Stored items
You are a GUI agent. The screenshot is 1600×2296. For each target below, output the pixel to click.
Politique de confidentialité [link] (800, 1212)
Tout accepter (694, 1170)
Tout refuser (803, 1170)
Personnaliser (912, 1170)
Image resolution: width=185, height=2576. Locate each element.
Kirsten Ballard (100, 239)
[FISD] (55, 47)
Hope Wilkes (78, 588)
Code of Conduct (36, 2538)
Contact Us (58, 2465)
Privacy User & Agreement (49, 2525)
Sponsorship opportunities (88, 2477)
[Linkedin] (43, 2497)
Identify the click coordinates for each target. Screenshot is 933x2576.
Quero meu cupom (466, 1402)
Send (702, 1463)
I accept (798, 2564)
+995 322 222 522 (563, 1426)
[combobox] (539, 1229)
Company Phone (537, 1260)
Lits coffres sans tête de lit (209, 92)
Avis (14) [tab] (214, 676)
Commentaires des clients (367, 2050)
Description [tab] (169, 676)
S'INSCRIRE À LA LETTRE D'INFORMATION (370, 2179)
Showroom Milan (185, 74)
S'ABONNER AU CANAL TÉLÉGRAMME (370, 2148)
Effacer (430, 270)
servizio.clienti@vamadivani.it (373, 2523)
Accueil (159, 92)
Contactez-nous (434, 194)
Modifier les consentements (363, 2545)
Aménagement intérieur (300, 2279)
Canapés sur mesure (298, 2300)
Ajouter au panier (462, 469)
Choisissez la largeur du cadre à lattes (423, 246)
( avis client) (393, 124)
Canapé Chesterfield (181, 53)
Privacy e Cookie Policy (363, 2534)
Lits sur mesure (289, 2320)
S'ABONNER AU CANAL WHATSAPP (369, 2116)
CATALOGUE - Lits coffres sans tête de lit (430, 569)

■ REQUIREMENT ■
Among the records above, find each line holding "target" and list it.

■ EXPECTED OUTPUT ■
You are a GUI agent. The screenshot is 1600×2296. For each target below, output the pixel to click.
Identify the click coordinates for each target. Screenshot is 933x2576.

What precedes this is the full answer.